§ ABOUT THIS TASK:
Search the entries below for the word "toolbar" and copy every line where it appears.

§ SUPPLIED RECORDS:

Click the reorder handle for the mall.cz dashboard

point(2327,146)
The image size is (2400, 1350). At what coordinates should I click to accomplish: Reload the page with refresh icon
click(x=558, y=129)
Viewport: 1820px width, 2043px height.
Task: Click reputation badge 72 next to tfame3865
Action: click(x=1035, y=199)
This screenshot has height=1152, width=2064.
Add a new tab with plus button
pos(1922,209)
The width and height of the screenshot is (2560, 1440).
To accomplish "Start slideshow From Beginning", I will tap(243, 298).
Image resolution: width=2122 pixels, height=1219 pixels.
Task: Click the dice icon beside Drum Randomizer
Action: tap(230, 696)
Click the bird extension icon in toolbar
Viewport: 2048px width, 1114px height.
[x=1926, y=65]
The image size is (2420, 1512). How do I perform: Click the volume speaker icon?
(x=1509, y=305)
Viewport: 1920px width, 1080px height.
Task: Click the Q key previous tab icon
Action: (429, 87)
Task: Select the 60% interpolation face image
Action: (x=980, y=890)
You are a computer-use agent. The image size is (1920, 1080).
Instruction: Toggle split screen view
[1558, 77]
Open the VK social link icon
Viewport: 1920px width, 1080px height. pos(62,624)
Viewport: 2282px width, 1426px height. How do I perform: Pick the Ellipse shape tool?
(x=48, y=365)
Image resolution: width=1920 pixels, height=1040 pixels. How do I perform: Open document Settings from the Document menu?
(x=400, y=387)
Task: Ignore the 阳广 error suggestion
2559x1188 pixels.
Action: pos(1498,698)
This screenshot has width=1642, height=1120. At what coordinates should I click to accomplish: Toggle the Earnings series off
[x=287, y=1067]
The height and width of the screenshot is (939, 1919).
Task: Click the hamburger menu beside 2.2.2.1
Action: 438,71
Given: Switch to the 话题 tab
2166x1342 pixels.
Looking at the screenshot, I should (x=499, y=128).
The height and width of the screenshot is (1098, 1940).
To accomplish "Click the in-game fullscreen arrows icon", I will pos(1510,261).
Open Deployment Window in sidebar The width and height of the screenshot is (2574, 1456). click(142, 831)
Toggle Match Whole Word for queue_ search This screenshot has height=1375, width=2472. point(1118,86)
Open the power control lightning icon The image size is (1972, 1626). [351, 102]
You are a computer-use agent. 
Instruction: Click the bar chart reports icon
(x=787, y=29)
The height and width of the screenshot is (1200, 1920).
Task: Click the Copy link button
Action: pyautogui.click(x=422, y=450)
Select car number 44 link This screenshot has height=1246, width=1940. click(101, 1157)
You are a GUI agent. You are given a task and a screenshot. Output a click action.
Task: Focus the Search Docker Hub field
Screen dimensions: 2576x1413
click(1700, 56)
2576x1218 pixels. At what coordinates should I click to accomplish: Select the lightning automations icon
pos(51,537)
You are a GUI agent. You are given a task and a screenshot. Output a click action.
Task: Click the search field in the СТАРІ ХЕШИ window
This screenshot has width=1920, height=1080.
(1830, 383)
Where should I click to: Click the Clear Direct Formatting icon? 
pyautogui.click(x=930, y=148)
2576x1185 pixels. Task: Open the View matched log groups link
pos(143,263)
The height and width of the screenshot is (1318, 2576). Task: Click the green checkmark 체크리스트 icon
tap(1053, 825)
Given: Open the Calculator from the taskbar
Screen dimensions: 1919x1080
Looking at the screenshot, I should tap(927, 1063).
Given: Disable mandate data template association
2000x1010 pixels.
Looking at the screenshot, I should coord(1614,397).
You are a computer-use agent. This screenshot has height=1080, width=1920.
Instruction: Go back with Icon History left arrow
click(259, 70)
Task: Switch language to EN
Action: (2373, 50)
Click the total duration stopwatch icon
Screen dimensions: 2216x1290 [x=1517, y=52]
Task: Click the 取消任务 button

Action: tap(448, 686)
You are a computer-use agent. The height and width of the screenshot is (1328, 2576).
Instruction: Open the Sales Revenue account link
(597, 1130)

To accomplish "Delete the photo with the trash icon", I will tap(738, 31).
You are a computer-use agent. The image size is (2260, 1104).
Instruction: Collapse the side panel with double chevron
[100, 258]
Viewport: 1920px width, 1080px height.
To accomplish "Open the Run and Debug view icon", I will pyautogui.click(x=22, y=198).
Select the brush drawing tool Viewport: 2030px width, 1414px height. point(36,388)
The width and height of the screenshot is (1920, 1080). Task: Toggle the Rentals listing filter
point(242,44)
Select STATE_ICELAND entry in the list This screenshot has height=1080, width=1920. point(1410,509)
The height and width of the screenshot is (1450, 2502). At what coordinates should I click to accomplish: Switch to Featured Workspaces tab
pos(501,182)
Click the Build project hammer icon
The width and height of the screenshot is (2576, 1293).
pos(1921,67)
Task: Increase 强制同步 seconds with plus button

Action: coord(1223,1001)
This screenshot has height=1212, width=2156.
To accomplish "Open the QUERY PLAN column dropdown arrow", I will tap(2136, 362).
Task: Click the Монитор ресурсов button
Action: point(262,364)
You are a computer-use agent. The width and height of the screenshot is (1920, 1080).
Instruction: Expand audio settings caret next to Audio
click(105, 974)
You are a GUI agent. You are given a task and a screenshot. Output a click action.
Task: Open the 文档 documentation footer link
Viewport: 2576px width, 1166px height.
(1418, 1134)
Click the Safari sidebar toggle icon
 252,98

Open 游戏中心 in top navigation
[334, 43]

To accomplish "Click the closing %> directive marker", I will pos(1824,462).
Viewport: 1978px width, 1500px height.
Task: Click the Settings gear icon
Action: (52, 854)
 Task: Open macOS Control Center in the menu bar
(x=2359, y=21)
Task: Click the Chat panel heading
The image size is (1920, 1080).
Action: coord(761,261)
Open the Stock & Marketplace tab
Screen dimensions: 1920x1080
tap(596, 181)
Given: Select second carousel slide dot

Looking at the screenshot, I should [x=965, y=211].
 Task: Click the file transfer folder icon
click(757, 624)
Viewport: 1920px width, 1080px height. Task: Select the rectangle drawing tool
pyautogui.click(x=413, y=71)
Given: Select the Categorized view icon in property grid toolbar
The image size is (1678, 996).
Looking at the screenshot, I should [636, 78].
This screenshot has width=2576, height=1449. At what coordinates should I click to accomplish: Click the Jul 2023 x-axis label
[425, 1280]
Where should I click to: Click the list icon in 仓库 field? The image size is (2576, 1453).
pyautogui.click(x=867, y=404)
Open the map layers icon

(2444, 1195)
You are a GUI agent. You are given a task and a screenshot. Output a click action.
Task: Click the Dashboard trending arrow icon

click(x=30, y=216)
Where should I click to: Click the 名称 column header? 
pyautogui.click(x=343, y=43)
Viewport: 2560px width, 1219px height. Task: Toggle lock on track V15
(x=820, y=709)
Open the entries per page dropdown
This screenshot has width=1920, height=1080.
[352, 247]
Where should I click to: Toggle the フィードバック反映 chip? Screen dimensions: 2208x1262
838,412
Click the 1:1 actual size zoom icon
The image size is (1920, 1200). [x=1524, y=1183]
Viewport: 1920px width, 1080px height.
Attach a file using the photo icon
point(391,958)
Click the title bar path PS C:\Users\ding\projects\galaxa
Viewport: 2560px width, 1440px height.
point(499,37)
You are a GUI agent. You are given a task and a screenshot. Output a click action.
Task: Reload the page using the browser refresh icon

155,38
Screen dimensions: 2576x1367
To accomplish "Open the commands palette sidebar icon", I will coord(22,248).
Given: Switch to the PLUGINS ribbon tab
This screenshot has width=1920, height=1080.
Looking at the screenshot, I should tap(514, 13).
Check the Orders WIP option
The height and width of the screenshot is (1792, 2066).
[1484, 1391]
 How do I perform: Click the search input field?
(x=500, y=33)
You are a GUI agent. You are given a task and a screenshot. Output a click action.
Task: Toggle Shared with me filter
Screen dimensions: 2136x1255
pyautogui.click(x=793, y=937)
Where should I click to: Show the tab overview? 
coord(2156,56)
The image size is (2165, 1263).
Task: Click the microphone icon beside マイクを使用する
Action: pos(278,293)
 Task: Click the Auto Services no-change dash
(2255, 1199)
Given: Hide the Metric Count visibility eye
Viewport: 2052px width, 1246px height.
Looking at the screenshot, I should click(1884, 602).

§ WRITTEN ANSWER:
Click the bird extension icon in toolbar
Given: Select the Categorized view icon in property grid toolbar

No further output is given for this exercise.